Many of the findings stumped the team at first. Less than half of the more finely mapped causal SNPs for MS and other autoimmune diseases landed in recognizable enhancer-binding sites. Marson and his co-authors spent a long time wrestling with the findings, thinking they were missing something.
“We were entrenched in this logic that we had to find the transcription factor motif affected by each one of these SNPs,” he said. They finally recognized that the disease variants were falling in uncharted DNA territory.
“Enhancers can be very, very far from the genes they regulate,” Marson explained. “They loop around in three dimensions. That’s why figuring out what enhancers are was hard until a few years ago.”
The regions between genes, formerly known as junk DNA, contain “hundreds of thousands, if not millions, of enhancers” that shape gene expression, Marson said.

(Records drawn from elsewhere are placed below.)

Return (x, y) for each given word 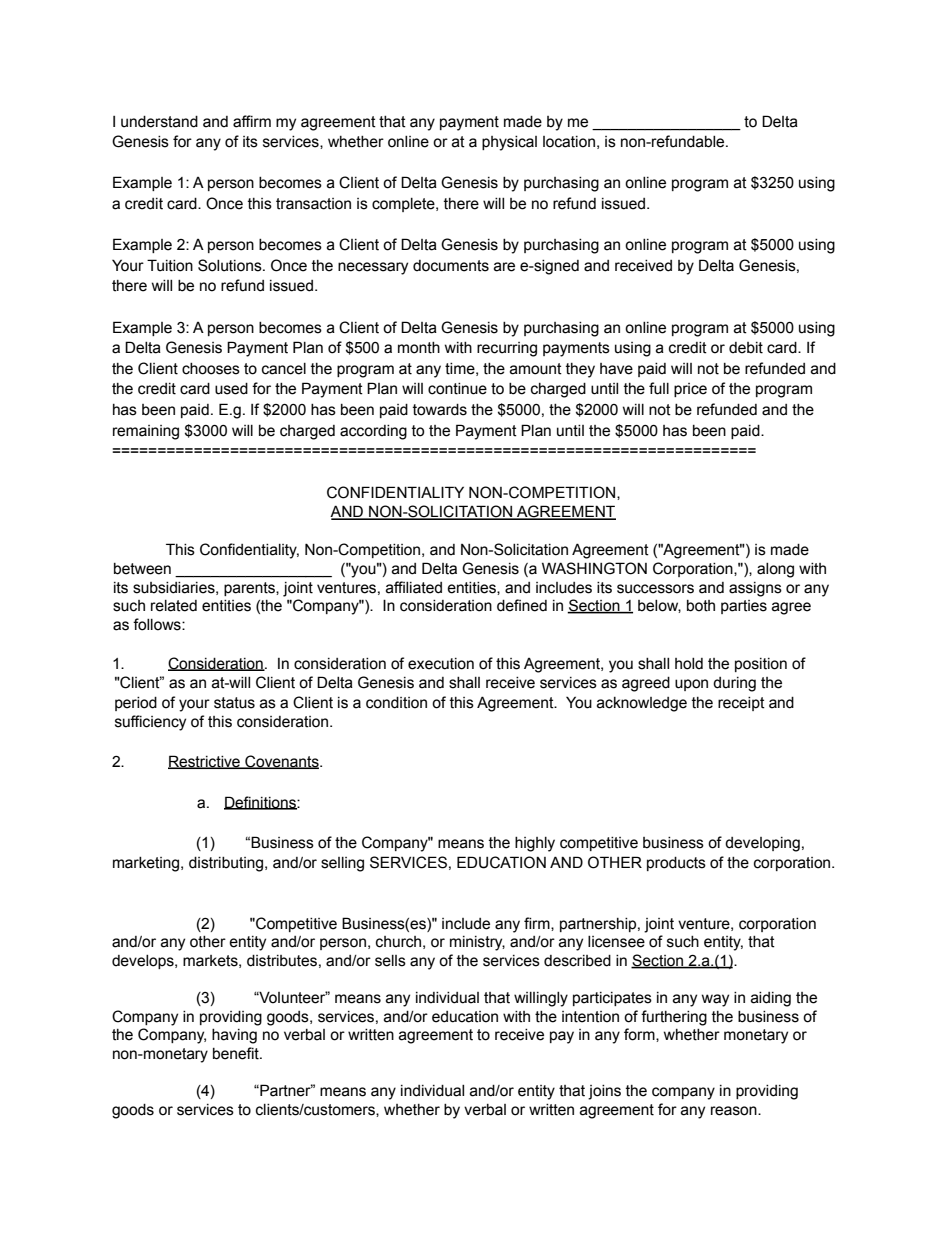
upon (691, 685)
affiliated (414, 587)
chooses (211, 369)
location (569, 142)
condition (396, 703)
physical (509, 143)
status (234, 703)
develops (144, 962)
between (142, 569)
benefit (237, 1053)
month (419, 348)
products (676, 864)
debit (746, 348)
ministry (477, 943)
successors (655, 589)
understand (159, 122)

Some of them are repressed by the chromatin packaging of DNA and some are poised to act upon certain signals, such as a T cell gearing up to fight its viral antigen.
Some clues to the function of the likely disease-causing SNPs are emerging from studies of model organisms, such as fruit flies, Bernstein told MSDF. “The effects are subtle and not places you would predict, such as in evolutionary conserved motifs,” he said. “The flanking motifs turn out to be important.”
Next steps
Meanwhile, Hafler’s lab has followed up with experiments looking at how the genetic variants in the binding sites for one enhancer, the well-known transcription factor NF-κb, change the biology of immune cells in MS and two other autoimmune diseases in which the variants play a role. NF-κb has been implicated in previous studies as well.

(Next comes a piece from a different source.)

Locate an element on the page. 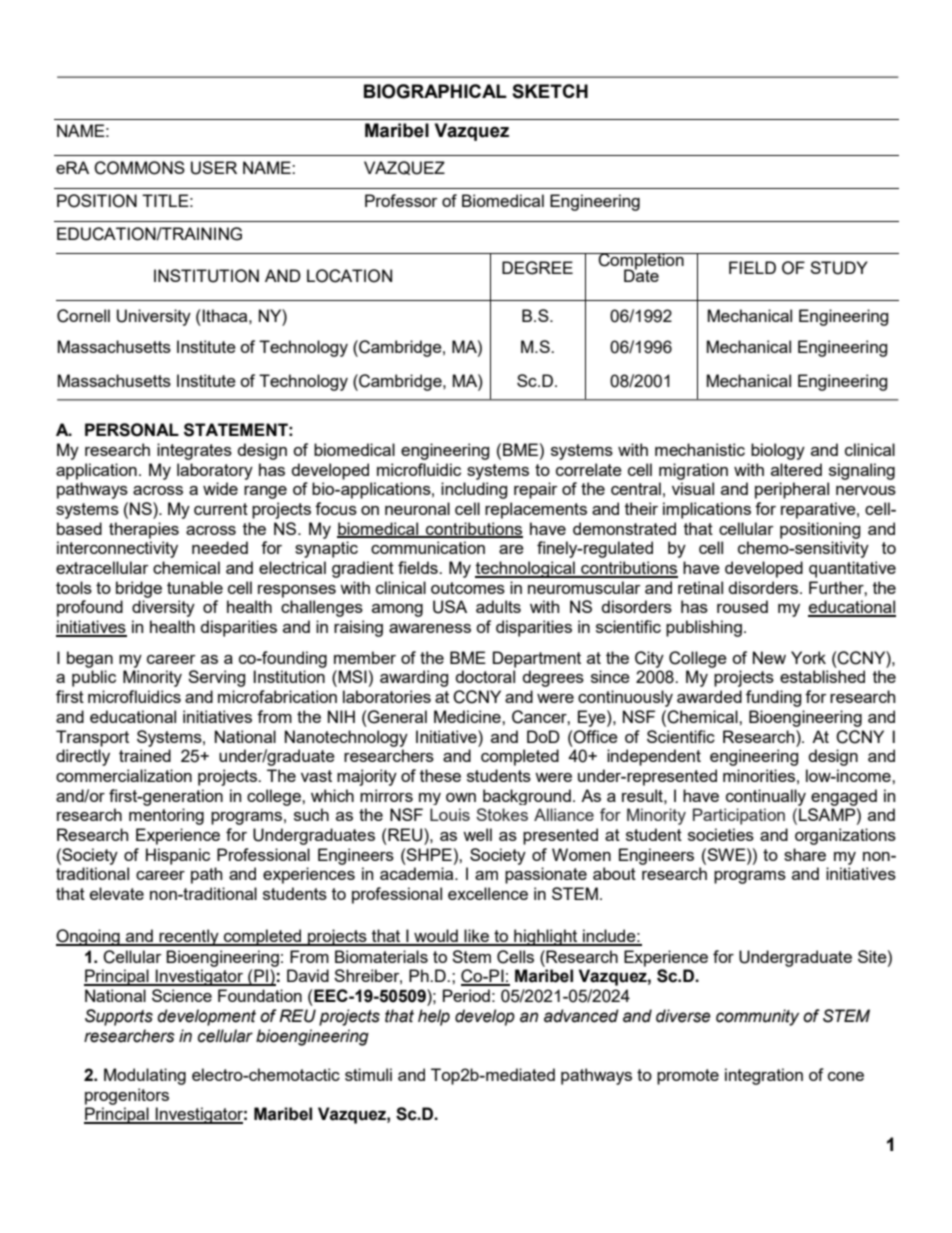 The height and width of the document is (1233, 952). mentoring is located at coordinates (166, 816).
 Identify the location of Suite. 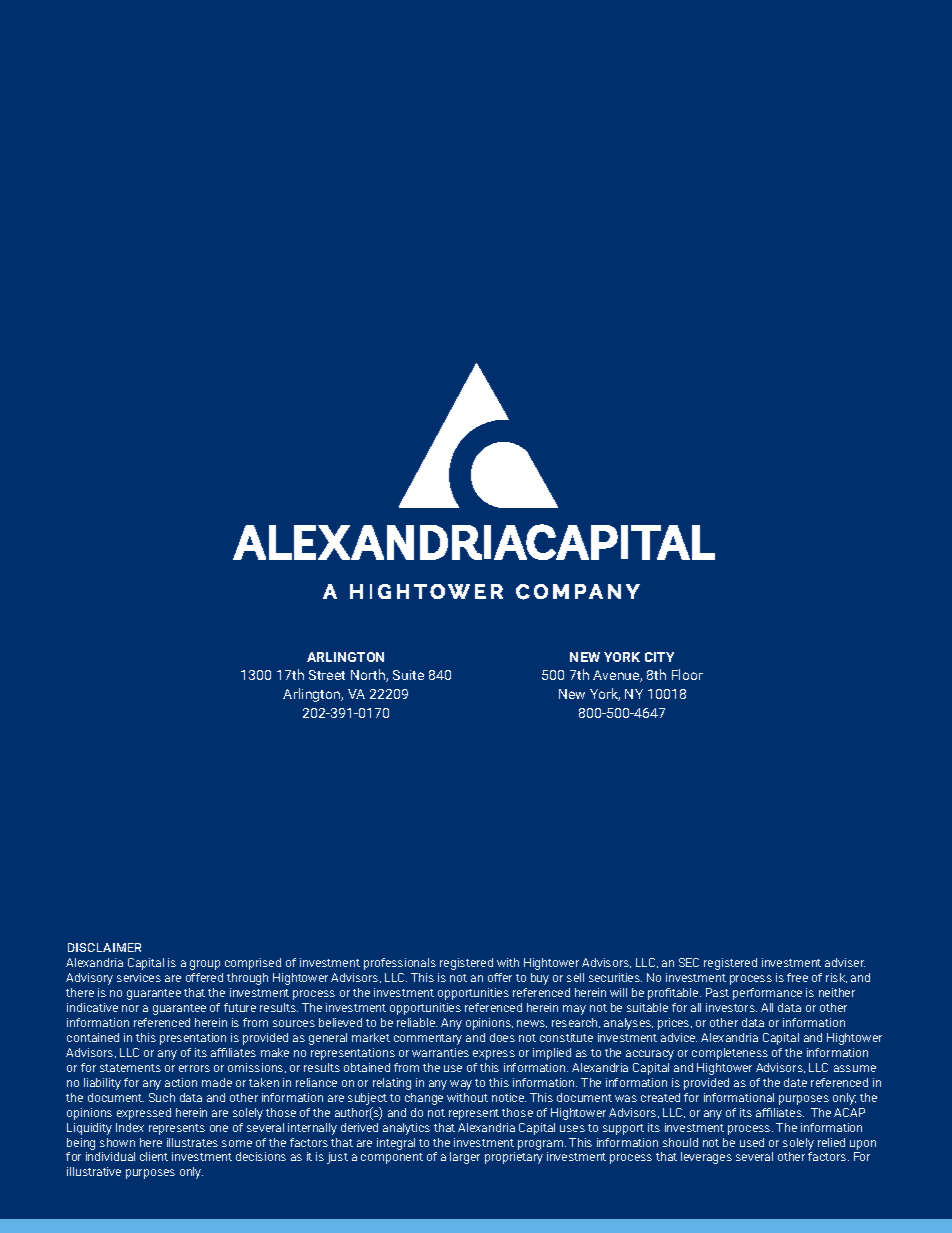
(408, 675).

Marson is following up by systematically evaluating how each risky autoimmune SNP alters each cell’s function using the new CRISPR technology to precisely edit each change into healthy cells in culture. The work is part of a new consortium, known as the Innovative Genomics Initiative.
The main idea of genome studies is to push them to find out what’s going wrong and to figure out better ways to treat it. “That’s the whole thing with genomics,” Marson said. “There’s no shortage of data. The challenge is, what can we learn from it?”
Key open questions
- How are the MS causal variants affecting enhancer regions, and what role does that play in the risk for disease?

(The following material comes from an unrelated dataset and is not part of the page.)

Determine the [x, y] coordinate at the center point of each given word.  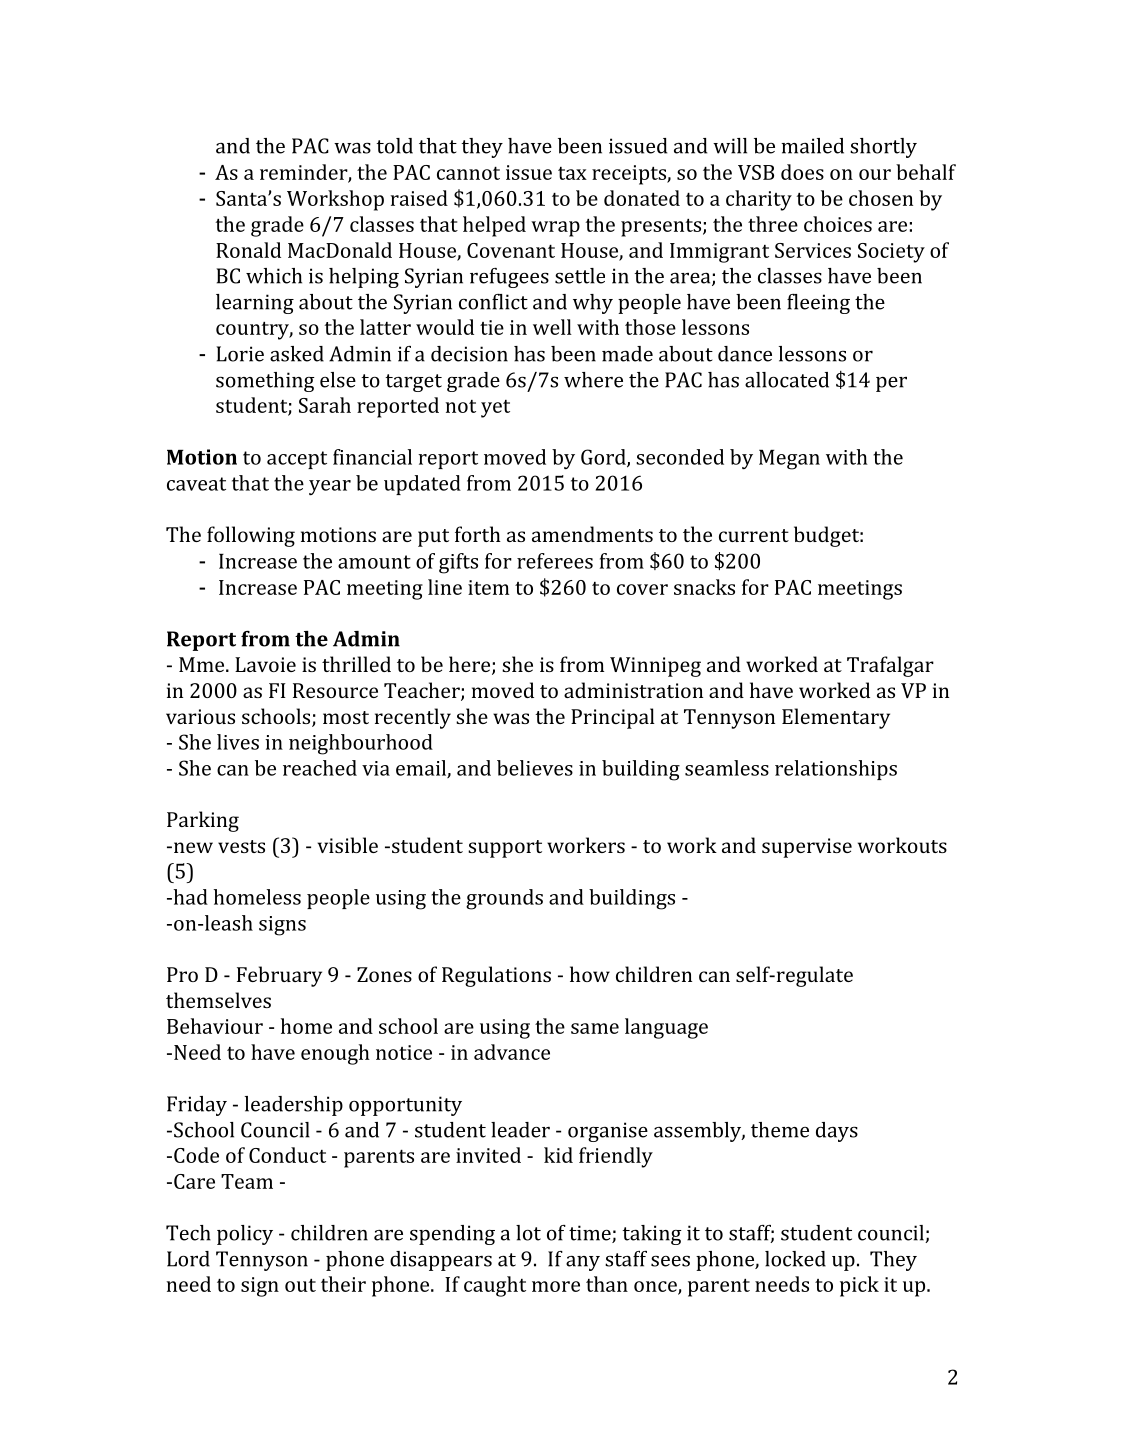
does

- How do the different causal variants in each cell type contribute to disease? How do these functions interact with other risk factors for MS?
- How do these findings apply to primary progressive MS?
- Does the chromatin landscape of genetic risk factor change for different forms of MS and implicate different enhancers or different cells?
Disclosures and sources of funding
The research was supported by the NIH Common Fund, the National Human Genome Research Institute, the National Institute of Allergy and Infectious Diseases, the National Institute of Neurological Disorders and Stroke, the National Institute of General Medical Sciences, the National Multiple Sclerosis Society, the UCSF Sandler Fellowship, a gift from Jake Aronov, the Penates Foundation, the Nancy Taylor Foundation, and the Howard Hughes Medical Institute.